Nathan Brown, a professor who has advised the Palestinians and the Iraqis on new constitutions, echoed a similar legal opinion.

"These are absolutely and clearly black and white violations. He has no authority whatsoever to appoint an emergency government," he told Reuters.

Azmi Shuaibi, who sat on a parliamentary committee on the Basic Law, defended Abbas's power to suspend articles in the constitution.

He said Article 113, which stipulates that the legislature "shall not be dissolved or suspended during the emergency situation, nor shall the provisions of this chapter be suspended," meant he "can suspend articles in other chapters".

But Al-Qasem dismissed Shuaibi's argument as feeble.

"They are obviously looking for the slimmest argument to build a mountain on and dry the ocean. They are destroying the foundation on which the Basic Law is laid," he told Reuters.

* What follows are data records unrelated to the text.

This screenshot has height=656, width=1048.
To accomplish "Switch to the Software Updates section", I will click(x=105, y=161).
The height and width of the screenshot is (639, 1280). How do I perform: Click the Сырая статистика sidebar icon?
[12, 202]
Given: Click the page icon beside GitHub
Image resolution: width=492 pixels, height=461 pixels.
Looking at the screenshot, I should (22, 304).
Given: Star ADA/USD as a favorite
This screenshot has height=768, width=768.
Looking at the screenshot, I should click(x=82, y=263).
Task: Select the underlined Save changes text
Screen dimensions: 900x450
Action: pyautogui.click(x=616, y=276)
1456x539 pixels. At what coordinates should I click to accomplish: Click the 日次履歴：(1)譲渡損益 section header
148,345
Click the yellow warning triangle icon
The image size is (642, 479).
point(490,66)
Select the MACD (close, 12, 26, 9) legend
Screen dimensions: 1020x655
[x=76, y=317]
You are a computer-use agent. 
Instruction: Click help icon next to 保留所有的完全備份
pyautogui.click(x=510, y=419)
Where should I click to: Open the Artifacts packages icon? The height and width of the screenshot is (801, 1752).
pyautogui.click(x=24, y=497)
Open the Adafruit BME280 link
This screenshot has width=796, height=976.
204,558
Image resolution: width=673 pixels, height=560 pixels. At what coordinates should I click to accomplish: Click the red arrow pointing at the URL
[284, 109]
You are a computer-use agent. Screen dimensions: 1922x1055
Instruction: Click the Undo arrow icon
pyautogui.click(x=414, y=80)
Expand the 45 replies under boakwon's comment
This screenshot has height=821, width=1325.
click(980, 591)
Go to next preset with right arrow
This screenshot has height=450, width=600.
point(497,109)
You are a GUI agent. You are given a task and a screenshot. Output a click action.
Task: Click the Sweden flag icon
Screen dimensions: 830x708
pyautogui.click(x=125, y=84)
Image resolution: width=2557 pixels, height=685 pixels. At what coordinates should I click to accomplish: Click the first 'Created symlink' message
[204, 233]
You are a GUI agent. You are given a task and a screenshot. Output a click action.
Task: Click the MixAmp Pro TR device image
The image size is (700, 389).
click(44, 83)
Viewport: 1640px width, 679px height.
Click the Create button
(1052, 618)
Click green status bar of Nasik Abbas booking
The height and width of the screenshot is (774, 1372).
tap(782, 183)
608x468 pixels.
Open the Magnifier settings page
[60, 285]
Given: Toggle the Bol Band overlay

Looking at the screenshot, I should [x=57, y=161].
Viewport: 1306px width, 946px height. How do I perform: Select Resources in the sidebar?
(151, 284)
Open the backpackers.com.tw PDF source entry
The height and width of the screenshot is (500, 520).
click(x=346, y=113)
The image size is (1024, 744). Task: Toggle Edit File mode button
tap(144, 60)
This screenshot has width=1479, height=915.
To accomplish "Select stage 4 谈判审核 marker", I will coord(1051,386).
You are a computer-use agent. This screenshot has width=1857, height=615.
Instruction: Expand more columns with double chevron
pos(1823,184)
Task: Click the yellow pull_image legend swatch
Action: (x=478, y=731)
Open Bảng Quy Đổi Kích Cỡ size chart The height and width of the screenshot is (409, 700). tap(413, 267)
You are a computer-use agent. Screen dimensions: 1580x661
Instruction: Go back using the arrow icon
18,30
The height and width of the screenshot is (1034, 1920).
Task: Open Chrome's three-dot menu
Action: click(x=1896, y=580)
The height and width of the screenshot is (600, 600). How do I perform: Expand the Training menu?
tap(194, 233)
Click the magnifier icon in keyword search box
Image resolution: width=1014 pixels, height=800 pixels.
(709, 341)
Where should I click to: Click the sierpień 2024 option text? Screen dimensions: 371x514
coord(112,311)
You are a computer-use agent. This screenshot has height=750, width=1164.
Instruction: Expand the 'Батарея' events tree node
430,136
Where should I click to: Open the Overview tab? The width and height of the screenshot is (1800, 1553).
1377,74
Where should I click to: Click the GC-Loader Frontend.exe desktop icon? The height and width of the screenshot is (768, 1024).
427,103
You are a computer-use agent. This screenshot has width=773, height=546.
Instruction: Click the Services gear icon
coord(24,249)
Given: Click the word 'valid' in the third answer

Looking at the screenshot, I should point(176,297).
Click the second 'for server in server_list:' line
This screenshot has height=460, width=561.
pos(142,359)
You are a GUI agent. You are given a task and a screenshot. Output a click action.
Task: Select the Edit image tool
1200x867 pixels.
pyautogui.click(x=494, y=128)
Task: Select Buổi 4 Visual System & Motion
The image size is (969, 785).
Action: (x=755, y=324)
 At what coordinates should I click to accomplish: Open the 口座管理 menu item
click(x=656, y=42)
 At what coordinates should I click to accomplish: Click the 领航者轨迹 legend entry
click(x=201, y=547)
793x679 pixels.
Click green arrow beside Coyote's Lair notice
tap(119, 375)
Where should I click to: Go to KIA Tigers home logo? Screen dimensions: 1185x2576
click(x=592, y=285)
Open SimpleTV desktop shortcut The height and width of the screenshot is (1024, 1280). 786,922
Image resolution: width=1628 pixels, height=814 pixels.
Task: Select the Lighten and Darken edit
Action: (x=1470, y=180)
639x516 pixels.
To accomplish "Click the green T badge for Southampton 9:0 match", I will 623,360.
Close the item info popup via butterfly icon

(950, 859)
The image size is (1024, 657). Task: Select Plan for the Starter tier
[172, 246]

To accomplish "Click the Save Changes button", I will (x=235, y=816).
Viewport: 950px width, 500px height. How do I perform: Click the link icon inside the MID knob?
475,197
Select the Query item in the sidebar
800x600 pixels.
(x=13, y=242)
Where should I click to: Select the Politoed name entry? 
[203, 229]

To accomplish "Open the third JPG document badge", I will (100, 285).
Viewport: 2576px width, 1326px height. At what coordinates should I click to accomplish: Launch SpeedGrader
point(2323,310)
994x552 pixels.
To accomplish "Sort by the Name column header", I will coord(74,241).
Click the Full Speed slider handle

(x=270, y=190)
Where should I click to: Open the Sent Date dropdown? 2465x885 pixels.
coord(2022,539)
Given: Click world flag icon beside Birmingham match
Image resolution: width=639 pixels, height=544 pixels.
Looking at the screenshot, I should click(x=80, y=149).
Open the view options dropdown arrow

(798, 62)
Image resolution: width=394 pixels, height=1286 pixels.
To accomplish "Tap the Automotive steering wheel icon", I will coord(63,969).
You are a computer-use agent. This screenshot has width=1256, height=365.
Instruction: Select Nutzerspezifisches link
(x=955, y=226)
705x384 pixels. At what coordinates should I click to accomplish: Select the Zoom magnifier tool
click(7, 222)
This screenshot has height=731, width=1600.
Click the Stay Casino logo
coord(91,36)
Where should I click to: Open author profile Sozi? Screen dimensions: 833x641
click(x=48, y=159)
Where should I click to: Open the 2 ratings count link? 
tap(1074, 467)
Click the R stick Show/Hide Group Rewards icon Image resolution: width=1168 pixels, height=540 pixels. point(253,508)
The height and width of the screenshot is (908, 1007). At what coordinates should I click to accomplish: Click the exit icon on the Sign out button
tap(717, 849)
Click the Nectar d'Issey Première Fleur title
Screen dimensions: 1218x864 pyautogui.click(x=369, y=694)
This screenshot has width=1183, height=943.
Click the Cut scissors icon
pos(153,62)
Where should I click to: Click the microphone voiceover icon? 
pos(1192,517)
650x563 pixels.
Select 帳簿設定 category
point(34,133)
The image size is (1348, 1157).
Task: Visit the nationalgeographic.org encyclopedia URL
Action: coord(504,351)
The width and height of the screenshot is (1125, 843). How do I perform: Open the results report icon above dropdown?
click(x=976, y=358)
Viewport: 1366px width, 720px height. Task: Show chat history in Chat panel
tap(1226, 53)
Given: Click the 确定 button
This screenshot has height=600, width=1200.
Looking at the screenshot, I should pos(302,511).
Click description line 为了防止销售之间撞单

He warned against making "such wild implication ... particularly where the implication could easily lead to dictatorship -- the system that the Basic Law was intended, in all its provisions, to guard against".

West's Reward

Al-Qasem and Cortan said the West also played a part in "destroying" the foundation of the Basic Law after it had punished the Palestinians with crippling economic boycott for choosing Hamas in a democratic election.

"The Palestinians were immediately rewarded by the 'democracies' of the world with an unprecedented crippling siege as a punishment for the exercise of their democratic right. ... No constitutional draftsman would anticipate such a situation," said Al-Qasem.

Washington, which imposed the boycott when Haniyeh took office in March 2006, embraced as "legitimate" the cabinet Abbas appointed in the West Bank under former finance minister Salam Fayyad.

The European Union also "emphatically" backed Abbas's actions as "in keeping with the Palestinian Basic Law".

Law professor Ahmad Elkhaldi, who worked on drafts of the Basic Law and served as justice minister under Haniyeh, said he was concerned Palestinian democracy, long touted as a goal by Washington, was "in retreat."

"We have to work inside the restrictions of the Basic Law, not put the Basic Law aside and do whatever we want," Elkhaldi told Reuters, with a much-thumbed copy of the Basic Law lying beside him on his desk at Nablus's al-Najah University.